**ACTION ITEM**
Looking at the entries, how many lines hold the word "left"? State the number by itself.

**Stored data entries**
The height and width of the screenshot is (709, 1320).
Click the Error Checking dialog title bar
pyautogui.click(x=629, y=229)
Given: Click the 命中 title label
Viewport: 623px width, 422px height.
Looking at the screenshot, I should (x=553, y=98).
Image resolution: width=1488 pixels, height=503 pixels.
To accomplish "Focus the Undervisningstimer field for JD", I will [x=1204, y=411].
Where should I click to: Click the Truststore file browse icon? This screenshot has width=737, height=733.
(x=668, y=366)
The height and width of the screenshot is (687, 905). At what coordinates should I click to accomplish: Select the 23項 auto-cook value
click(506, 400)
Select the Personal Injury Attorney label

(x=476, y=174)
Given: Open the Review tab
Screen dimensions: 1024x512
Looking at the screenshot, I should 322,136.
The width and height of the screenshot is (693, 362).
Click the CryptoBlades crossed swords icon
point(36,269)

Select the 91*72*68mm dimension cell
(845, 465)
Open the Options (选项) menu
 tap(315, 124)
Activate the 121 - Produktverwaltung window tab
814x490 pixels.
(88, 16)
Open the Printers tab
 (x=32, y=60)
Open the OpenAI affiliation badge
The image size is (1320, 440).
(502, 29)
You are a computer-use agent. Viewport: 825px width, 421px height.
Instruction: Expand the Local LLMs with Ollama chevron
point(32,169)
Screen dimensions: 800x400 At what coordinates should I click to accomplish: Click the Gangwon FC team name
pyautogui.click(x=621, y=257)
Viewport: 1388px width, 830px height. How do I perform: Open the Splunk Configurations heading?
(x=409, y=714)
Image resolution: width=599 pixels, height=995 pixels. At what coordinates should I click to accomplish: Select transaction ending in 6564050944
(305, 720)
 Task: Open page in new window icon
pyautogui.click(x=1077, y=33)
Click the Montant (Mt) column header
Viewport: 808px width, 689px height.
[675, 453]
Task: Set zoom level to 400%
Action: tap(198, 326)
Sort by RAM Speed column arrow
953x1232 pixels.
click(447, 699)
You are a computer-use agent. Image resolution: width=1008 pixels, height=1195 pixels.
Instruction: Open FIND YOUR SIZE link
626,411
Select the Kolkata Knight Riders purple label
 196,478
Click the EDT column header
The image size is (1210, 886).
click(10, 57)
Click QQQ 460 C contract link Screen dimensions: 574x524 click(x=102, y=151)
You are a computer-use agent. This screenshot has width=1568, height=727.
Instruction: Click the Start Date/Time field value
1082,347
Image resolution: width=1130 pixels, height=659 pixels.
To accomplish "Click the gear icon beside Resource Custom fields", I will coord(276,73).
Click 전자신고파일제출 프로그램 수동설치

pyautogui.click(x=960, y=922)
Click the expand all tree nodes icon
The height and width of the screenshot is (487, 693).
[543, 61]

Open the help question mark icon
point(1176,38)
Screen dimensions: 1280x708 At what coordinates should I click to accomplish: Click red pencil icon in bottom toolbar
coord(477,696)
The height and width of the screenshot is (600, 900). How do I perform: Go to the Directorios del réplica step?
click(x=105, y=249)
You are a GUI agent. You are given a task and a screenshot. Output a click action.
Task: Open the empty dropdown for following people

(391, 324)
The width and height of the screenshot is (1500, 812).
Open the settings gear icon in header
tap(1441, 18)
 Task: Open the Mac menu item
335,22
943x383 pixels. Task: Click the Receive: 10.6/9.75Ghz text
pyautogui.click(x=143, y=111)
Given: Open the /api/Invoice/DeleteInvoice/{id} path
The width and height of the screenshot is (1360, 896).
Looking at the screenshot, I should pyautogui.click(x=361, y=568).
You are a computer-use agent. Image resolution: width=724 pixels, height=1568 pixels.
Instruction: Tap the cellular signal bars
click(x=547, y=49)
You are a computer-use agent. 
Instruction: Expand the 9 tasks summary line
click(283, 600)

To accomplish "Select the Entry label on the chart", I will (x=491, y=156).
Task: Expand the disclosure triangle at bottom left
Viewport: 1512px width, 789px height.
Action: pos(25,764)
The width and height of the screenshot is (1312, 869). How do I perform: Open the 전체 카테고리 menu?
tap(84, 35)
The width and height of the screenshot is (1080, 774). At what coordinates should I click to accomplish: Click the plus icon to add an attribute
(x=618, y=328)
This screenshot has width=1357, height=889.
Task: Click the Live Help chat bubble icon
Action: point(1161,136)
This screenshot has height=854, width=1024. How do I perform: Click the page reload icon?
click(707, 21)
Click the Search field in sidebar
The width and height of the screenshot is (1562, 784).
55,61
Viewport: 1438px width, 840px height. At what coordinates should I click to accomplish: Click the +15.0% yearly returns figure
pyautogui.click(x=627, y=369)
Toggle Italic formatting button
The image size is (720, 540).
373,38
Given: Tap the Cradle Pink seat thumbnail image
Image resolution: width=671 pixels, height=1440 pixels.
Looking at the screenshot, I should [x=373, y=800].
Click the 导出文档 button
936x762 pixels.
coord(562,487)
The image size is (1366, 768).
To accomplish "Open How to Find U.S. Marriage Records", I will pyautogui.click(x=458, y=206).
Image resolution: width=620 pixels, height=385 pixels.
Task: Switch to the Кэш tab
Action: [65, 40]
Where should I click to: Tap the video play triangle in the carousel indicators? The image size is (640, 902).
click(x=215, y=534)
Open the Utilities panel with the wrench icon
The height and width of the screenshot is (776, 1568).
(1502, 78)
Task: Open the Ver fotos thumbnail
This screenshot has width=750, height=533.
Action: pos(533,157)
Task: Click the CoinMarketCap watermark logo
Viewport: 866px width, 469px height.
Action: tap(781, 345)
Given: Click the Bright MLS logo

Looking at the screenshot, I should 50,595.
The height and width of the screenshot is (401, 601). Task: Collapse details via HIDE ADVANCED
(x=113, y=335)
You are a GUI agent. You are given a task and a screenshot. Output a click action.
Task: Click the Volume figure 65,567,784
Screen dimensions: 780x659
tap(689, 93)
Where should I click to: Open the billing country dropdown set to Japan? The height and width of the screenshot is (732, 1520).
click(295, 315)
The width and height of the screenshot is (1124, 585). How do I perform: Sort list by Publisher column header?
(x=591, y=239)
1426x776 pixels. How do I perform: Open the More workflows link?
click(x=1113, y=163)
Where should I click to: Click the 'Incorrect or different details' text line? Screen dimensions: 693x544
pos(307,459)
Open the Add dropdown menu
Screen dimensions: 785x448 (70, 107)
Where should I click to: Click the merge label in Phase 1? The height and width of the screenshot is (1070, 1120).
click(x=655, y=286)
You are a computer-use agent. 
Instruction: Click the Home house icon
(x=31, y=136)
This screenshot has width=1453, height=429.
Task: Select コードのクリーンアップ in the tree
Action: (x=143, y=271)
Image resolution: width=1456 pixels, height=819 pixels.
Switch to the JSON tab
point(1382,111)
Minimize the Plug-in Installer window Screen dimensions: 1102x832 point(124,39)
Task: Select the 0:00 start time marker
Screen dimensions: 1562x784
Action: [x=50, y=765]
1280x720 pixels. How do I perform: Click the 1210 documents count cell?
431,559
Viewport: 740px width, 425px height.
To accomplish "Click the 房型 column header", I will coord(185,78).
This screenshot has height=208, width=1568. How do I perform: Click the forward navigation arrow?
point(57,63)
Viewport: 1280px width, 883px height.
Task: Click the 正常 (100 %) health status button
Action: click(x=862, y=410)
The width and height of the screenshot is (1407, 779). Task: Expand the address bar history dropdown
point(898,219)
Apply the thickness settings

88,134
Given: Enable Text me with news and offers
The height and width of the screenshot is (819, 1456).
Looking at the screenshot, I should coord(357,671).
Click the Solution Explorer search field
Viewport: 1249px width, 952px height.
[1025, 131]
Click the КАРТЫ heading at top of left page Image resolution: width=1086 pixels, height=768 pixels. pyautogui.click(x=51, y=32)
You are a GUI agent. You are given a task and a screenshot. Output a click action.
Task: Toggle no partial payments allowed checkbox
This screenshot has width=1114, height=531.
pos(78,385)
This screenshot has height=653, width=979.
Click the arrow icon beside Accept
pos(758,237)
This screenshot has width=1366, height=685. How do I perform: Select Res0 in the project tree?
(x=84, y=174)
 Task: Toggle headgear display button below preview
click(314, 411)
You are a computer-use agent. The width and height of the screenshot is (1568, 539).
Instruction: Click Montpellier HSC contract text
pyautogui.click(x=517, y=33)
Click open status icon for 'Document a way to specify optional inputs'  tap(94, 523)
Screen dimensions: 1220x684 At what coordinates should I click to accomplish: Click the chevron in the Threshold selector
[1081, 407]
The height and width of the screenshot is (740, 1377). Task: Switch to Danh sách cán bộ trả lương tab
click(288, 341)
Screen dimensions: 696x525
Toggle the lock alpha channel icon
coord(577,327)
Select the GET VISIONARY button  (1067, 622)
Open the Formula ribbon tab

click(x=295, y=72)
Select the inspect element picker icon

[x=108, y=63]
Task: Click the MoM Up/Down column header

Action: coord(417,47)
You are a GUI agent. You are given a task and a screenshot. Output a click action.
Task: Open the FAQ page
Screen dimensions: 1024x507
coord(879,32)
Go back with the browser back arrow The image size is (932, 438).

**RESPONSE TO THIS TASK**
2